Texte>

Ce n’est pas une boutade mais une réelle marque de respect, partagée par la grosse majorité de l’effectif.
En cet instant, les chiffres bruts confèrent un avantage à Ivan Leko. Cette prééminence persistera-t-elle?
Un nouveau point, au terme de la saison, s’avérera révélateur.
Pas le calque de Michel
Forte personnalité et perfectionniste lui aussi, Ivan Leko trace sa propre voie
En passant de Michel Preud’homme à Ivan Leko, les joueurs brugeois ont dû opérer un virage tactique significatif : ils sont passés du 4-3-3 qui les avait menés au titre tant attendu à un 3-5-2 pour lequel, au début, ils affichaient plutôt une réticence instinctive.
Ruud Vormer, notamment, a tardé à apprécier ce système de jeu et à s’y fondre pleinement. Le médian avait grandi puis s’était épanoui sous Michel Preud’homme. La "verticalité" prônée par le Liégeois lui convenait à merveille. Il n’a pas d’emblée trouvé ses marques dans son subtil changement de position et dans un autre style.
Convaincu de la pertinence de ses options, Ivan n’a même pas transigé. Sans relâche, il a martelé sa conception du football, il l’a ancrée dans l’esprit de ses joueurs à force de travail et de persuasions étayées par des exercices.

Items de données

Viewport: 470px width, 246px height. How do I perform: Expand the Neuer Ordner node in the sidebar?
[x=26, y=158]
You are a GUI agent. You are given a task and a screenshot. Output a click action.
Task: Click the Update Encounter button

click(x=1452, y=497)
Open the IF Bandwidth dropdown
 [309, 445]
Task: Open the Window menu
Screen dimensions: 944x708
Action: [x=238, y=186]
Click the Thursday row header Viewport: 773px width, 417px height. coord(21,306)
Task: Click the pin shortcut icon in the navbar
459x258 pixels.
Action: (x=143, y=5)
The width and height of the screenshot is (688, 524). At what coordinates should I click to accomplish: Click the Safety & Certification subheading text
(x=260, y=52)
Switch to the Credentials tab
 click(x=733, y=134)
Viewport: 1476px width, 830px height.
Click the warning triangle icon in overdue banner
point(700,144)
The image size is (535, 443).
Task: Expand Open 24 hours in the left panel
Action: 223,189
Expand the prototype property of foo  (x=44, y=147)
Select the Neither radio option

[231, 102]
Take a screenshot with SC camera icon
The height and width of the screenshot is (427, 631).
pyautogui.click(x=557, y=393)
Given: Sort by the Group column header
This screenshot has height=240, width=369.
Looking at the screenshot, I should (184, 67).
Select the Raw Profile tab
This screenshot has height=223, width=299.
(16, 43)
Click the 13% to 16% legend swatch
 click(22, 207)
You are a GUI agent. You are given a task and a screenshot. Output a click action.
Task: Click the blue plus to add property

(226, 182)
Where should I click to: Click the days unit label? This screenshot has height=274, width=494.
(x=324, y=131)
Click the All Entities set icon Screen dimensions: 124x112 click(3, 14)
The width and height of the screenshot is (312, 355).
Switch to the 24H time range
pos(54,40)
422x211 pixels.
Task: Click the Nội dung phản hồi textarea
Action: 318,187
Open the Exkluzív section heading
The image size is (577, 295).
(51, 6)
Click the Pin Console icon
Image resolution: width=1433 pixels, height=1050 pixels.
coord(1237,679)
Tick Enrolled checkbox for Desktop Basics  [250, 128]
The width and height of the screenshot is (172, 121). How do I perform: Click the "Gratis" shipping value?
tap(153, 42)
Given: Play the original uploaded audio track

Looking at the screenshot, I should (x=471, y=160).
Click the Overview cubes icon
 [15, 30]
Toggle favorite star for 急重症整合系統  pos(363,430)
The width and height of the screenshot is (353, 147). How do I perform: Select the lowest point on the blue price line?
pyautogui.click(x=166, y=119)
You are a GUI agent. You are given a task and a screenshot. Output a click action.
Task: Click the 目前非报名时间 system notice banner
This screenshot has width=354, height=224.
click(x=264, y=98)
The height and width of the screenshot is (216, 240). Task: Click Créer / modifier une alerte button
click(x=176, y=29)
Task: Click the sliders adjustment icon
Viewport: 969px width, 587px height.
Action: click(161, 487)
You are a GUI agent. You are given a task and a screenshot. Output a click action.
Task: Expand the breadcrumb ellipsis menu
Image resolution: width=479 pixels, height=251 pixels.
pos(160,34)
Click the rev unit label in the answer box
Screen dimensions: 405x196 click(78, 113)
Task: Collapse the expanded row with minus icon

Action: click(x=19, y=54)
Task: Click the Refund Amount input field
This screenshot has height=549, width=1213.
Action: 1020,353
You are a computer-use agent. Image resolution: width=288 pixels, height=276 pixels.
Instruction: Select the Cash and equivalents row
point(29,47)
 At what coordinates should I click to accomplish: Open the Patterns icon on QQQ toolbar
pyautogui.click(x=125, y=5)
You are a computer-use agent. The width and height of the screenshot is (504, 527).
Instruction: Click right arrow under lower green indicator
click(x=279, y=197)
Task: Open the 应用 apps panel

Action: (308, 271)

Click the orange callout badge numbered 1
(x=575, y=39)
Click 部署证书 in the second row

Tâches à réaliser>
(1) Relevez toutes les personnes désignées par leur nom dans le texte.
(2) Reproduisez le passage du texte qui commence par "Ruud Vormer, notamment, a" et se termine par "un autre style.".
Les items constituent un matériau distinct du texte.

Réponses rédigées>
(1) Ivan Leko, Michel Preud'homme, Ruud Vormer

(2)
Ruud Vormer, notamment, a tardé à apprécier ce système de jeu et à s’y fondre pleinement. Le médian avait grandi puis s’était épanoui sous Michel Preud’homme. La "verticalité" prônée par le Liégeois lui convenait à merveille. Il n’a pas d’emblée trouvé ses marques dans son subtil changement de position et dans un autre style.